Leaders of the Maritime Union of Australia (MUA) pledged their "moral support" for the plight of the East Timorese by announcing bans on all ships in Australian waters found carrying Indonesian exports and imports.
Further industrial action - following a special meeting of the ACTU executive this morning - is expected to hit Indonesia's Embassy in Canberra and consulates in capital cities. Telecommunications, mail deliveries and garbage collection will be targeted.

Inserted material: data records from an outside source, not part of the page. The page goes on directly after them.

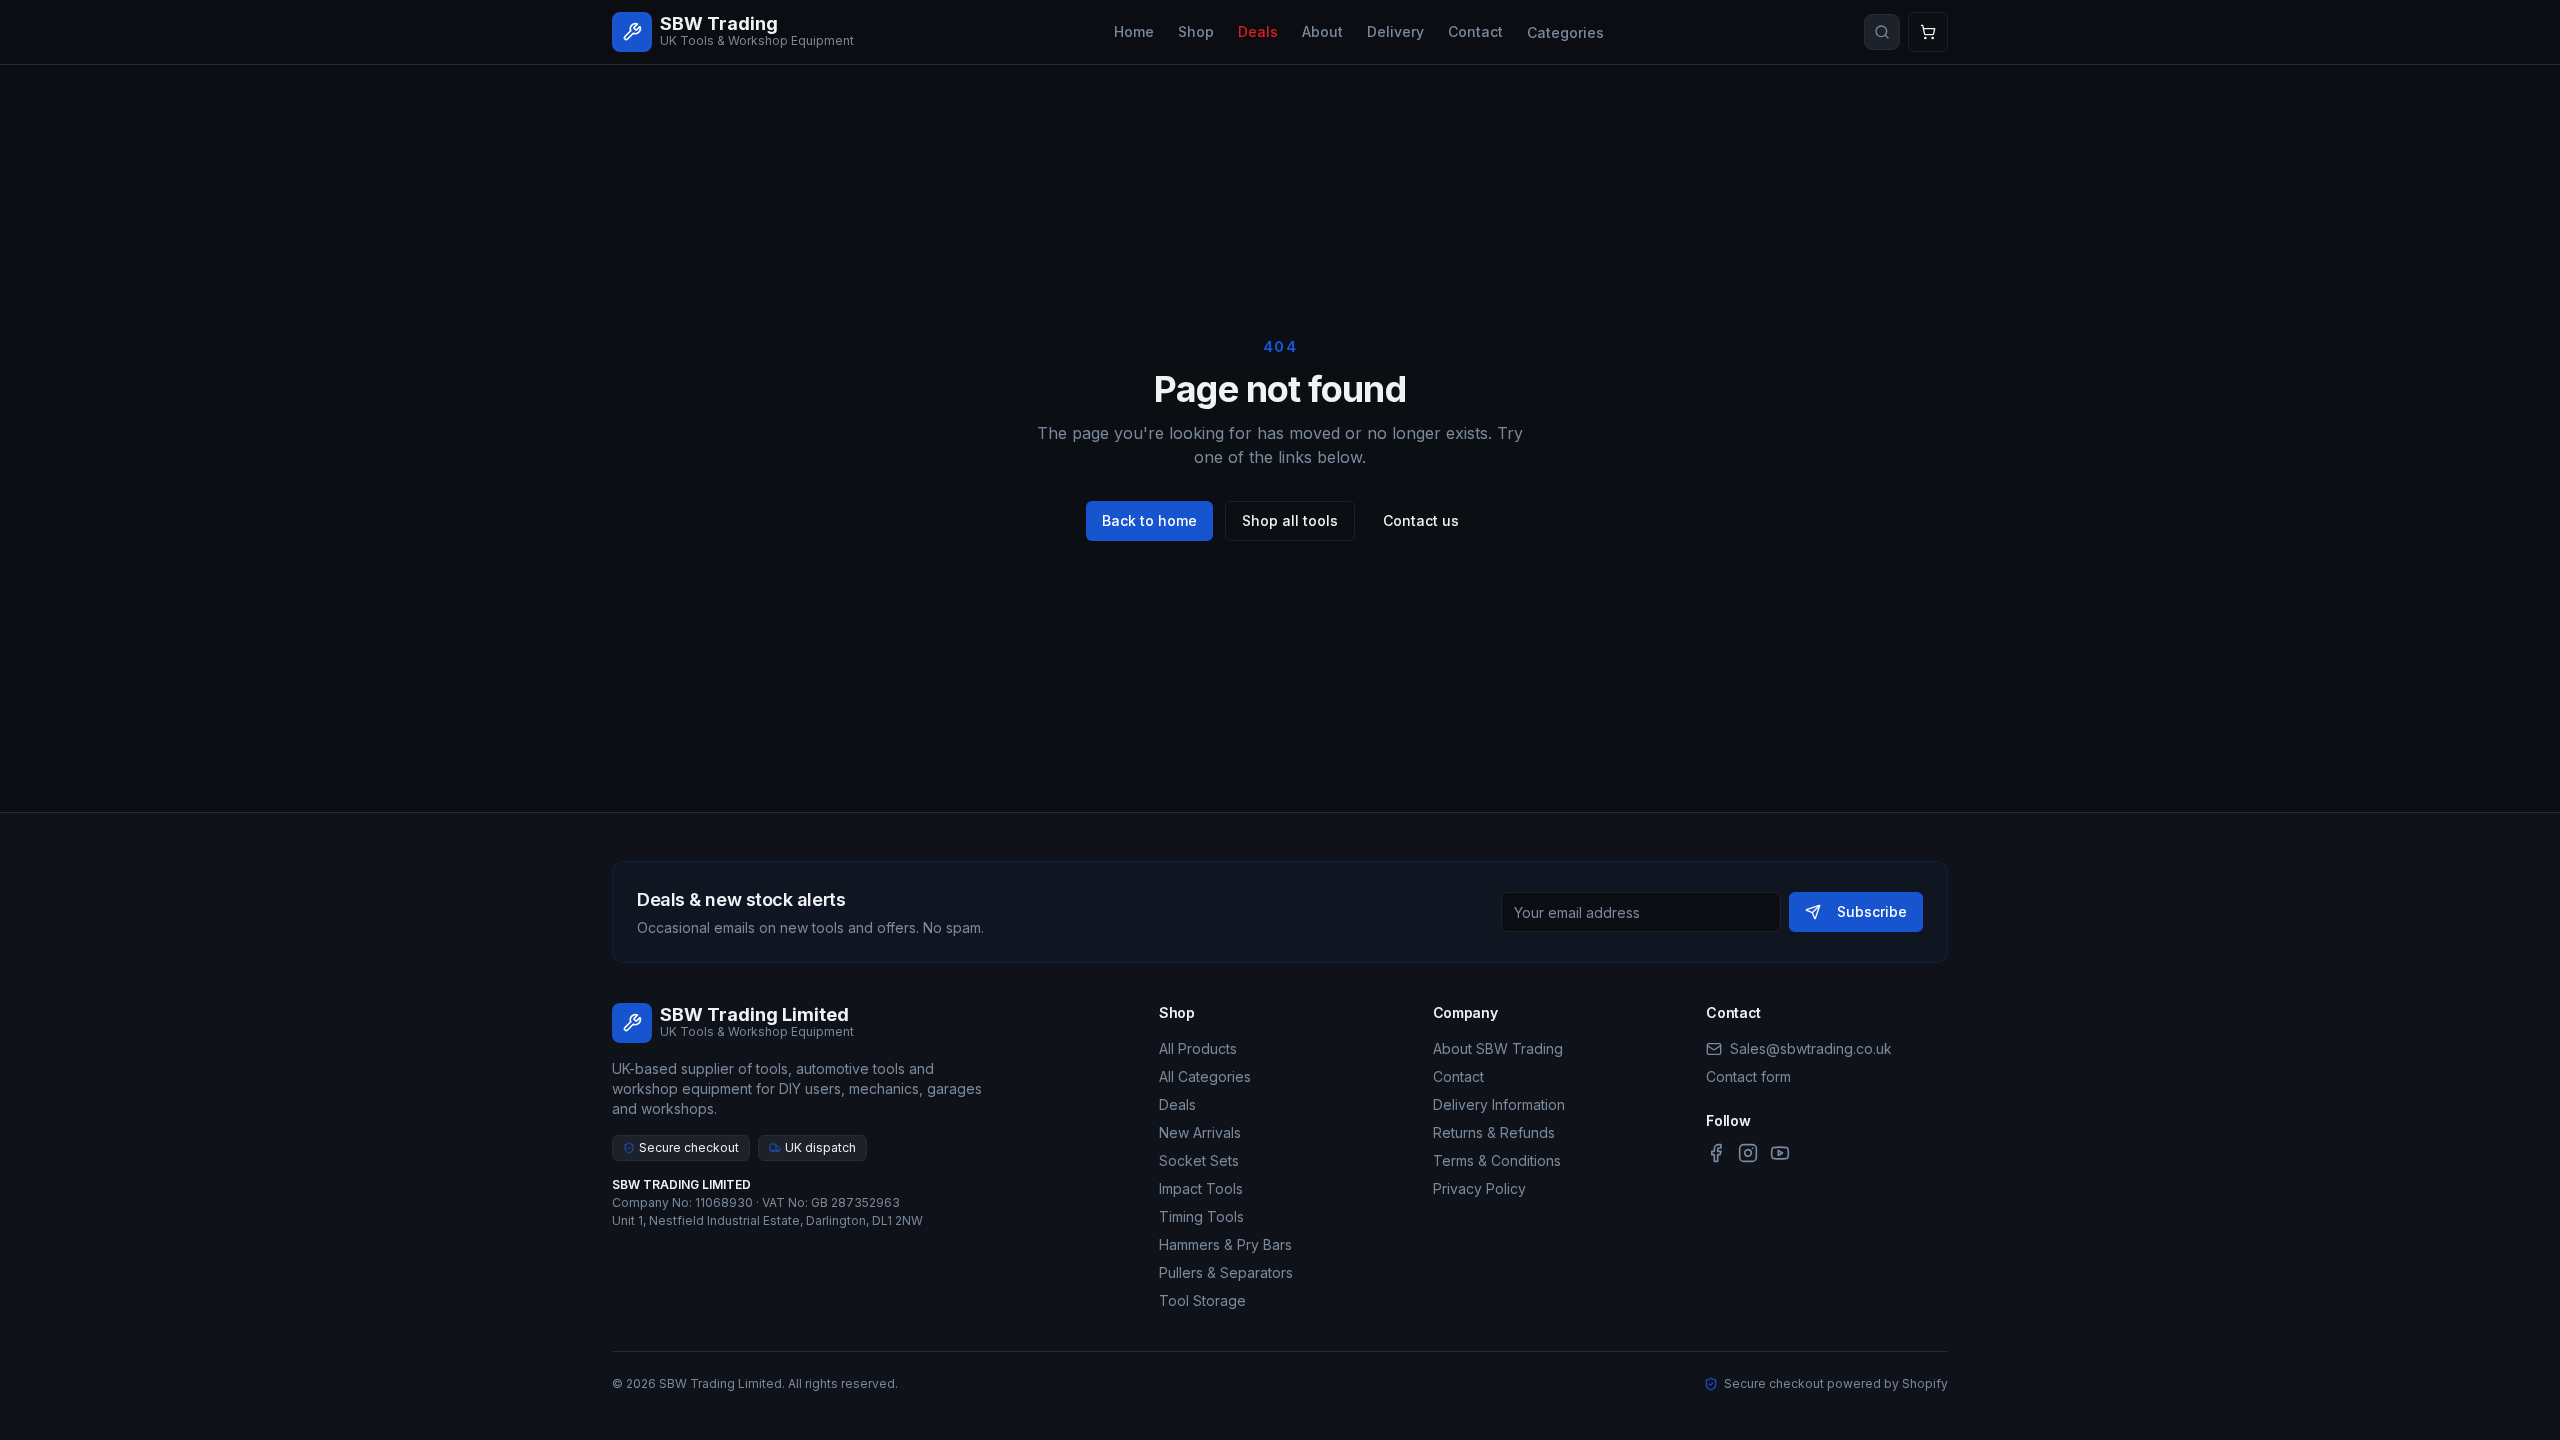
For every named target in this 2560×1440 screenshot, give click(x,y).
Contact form (1748, 1076)
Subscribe (1872, 911)
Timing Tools (1201, 1216)
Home (1134, 31)
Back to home (1149, 520)
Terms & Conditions (1497, 1160)
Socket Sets (1199, 1160)
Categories (1565, 32)
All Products (1198, 1048)
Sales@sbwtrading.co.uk (1811, 1048)
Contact (1475, 31)
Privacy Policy (1479, 1188)
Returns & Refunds (1494, 1132)
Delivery (1395, 31)
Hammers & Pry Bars (1225, 1244)
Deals (1258, 31)
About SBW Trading (1498, 1048)
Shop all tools (1290, 520)
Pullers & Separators (1226, 1272)
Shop (1196, 31)
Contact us (1421, 520)
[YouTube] (1780, 1153)
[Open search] (1882, 32)
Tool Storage (1202, 1300)
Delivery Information (1499, 1104)
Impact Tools (1201, 1188)
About (1322, 31)
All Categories (1205, 1076)
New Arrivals (1200, 1132)
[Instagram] (1748, 1153)
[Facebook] (1716, 1153)
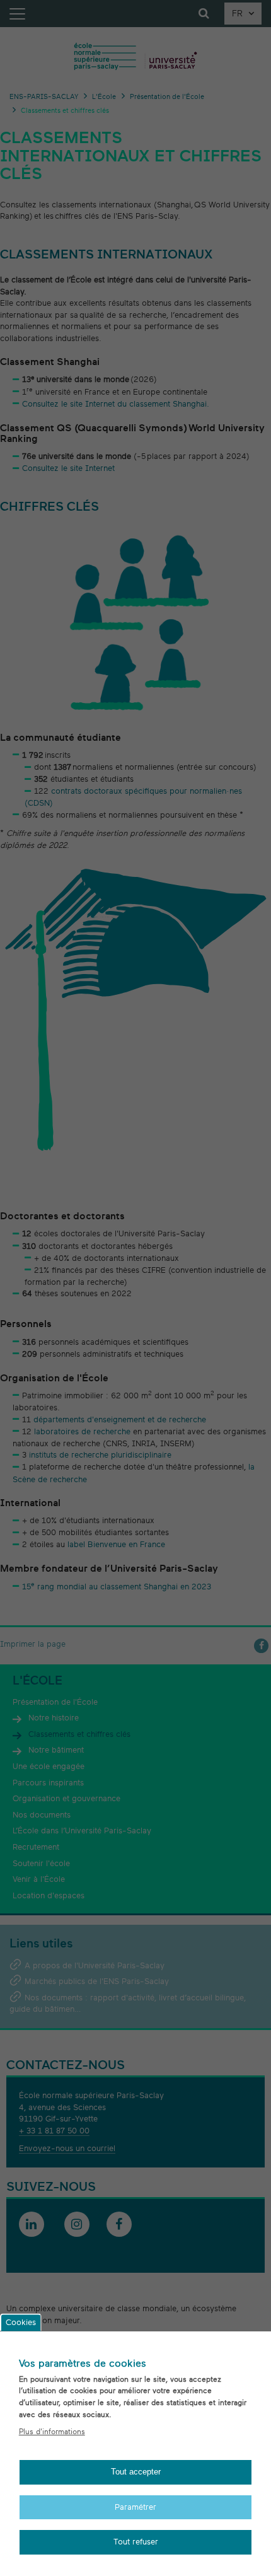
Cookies (21, 2322)
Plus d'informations (52, 2431)
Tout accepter (136, 2471)
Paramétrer (135, 2507)
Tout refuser (135, 2542)
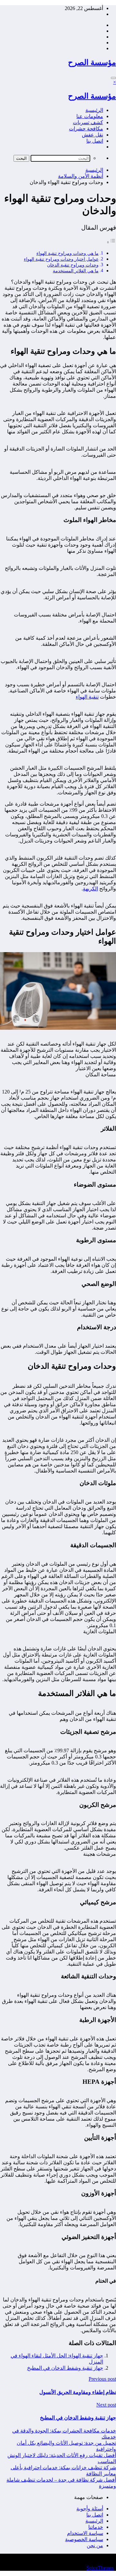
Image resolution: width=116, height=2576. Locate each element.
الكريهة (90, 888)
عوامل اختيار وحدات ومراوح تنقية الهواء (61, 259)
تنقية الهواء (87, 697)
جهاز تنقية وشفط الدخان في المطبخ (65, 2368)
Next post (106, 2405)
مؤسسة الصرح (92, 62)
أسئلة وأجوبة (89, 2508)
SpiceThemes (100, 2568)
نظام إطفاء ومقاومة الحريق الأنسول (77, 2392)
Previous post (102, 2379)
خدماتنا (95, 2527)
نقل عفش (92, 134)
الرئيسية (94, 110)
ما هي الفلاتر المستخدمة (76, 270)
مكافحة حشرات (86, 128)
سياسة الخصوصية (84, 2539)
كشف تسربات (88, 122)
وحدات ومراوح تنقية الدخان (73, 264)
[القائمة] (113, 78)
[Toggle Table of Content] (111, 242)
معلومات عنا (89, 116)
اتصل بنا (94, 141)
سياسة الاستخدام (85, 2533)
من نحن (95, 2545)
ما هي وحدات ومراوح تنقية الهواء (67, 253)
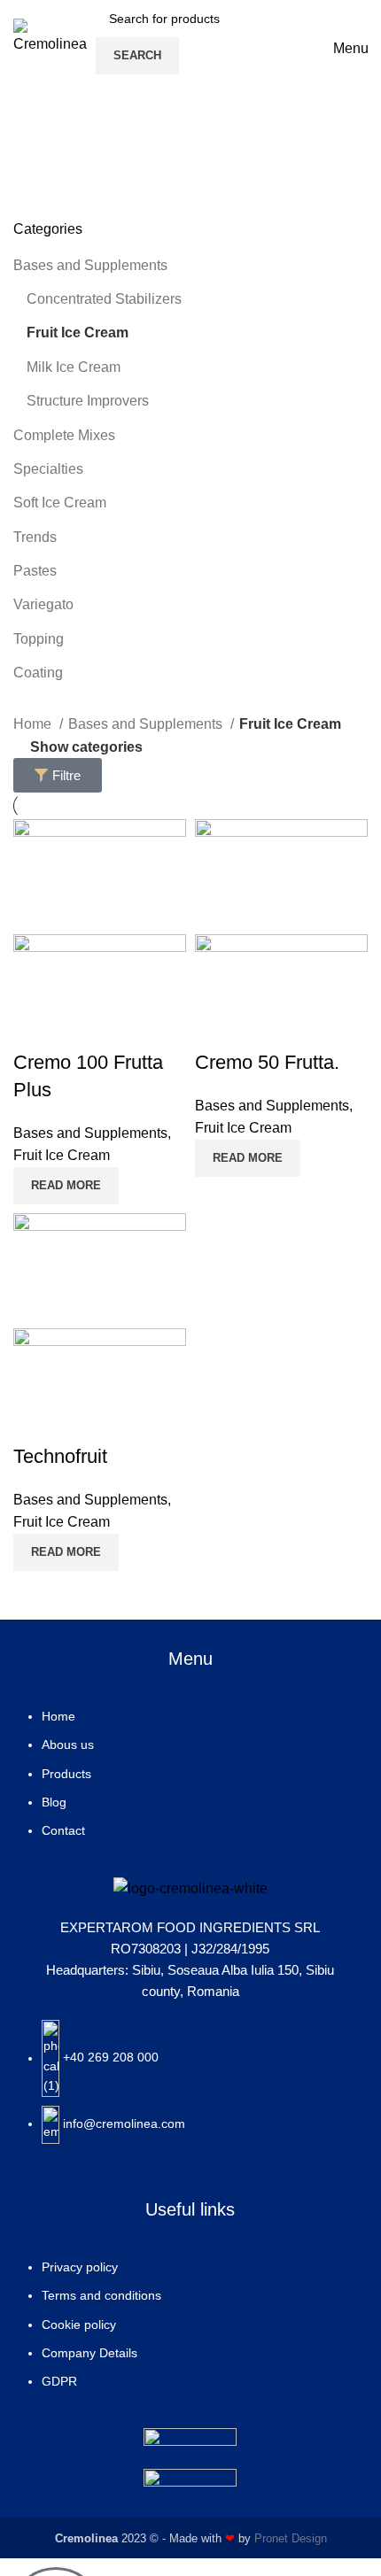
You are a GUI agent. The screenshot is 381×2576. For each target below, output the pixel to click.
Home (34, 723)
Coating (38, 672)
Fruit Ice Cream (77, 332)
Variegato (43, 604)
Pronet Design (290, 2538)
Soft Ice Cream (59, 502)
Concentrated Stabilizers (104, 298)
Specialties (48, 468)
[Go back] (35, 132)
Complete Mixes (64, 435)
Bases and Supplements (90, 265)
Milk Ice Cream (74, 367)
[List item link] (190, 1782)
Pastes (35, 570)
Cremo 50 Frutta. (267, 1062)
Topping (38, 638)
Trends (35, 537)
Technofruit (60, 1456)
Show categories (86, 746)
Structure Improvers (88, 400)
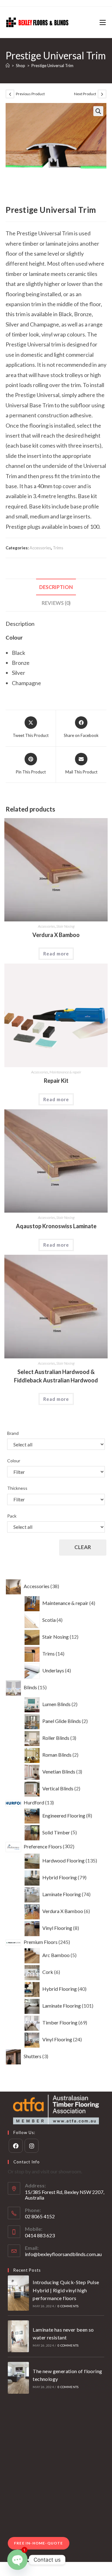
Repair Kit (56, 1080)
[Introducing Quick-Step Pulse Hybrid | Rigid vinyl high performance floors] (18, 2293)
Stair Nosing (65, 926)
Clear (82, 1547)
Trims (58, 547)
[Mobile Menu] (103, 22)
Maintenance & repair (65, 1072)
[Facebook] (16, 2146)
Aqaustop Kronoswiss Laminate (56, 1226)
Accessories (40, 547)
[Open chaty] (17, 2559)
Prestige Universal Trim (52, 65)
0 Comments (68, 2306)
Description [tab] (56, 587)
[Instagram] (32, 2146)
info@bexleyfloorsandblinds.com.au (63, 2254)
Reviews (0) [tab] (56, 603)
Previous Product (30, 93)
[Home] (8, 65)
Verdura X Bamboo (56, 934)
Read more (56, 953)
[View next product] (102, 94)
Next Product (85, 93)
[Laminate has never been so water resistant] (18, 2336)
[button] (98, 111)
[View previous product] (10, 94)
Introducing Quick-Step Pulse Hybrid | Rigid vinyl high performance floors (66, 2290)
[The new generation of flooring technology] (18, 2378)
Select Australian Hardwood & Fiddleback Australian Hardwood (56, 1376)
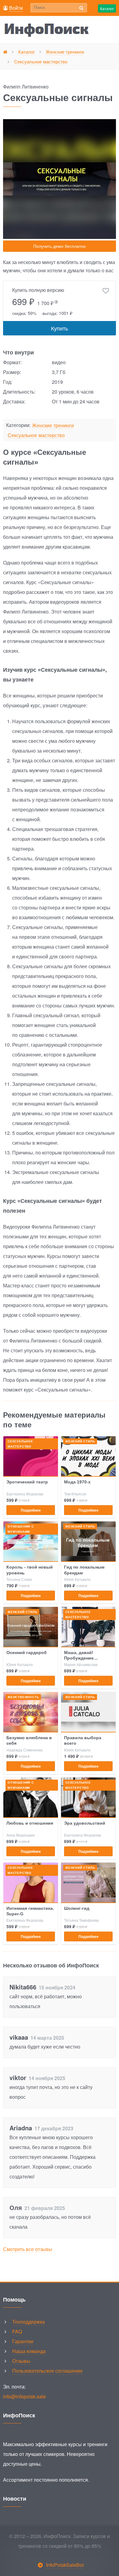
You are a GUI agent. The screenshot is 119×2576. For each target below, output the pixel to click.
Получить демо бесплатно (59, 246)
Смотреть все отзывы (27, 2249)
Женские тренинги (53, 425)
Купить (59, 328)
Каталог (107, 8)
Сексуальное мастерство (36, 435)
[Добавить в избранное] (105, 291)
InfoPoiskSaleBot (65, 2564)
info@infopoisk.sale (24, 2396)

Strike action is also being considered against Indonesian companies, notably Garuda Airlines. However, the Australian Services Union appeared reluctant to support a Garuda protest because employees in Sydney face being stood down without pay.
The MUA's assistant national secretary, Mr Paddy Crumlin, said his union had identified at least two vessels in the port of Brisbane, and one in Newcastle, that faced bans.
Mr Crumlin said the union was proceeding carefully because it wanted to target Indonesia, not unduly hurt local companies.
He said that the MUA had acted quickly because of its long affinity with the East Timorese fight for independence. The union believed it was time for Australia to exercise moral leadership.
Australian unions have also contacted their international counterparts, seeking industrial action from other countries to apply maximum pressure on Indonesia.
The ACTU president, Ms Jennie George, said the actions of the Federal Government so far were seriously inadequate, after it had taken Indonesia at its word that the East Timorese people would be protected.
The ACTU has joined churches and welfare groups in urging the Federal Government to support the immediate dispatch of a United Nations peacekeeping force.
The secretary of the NSW Labor Council, Mr Michael Costa, said today's ACTU meeting should endorse a union campaign against the Indonesian Government but not individual businesses.
"This shouldn't be a case of going through the phone book to find businesses with links to Indonesia - that just antagonises people," Mr Costa said.
Until yesterday, unions had not adopted a high profile in the general protest campaign against militia violence in East Timor but had lent strong organisational and funding support to activists.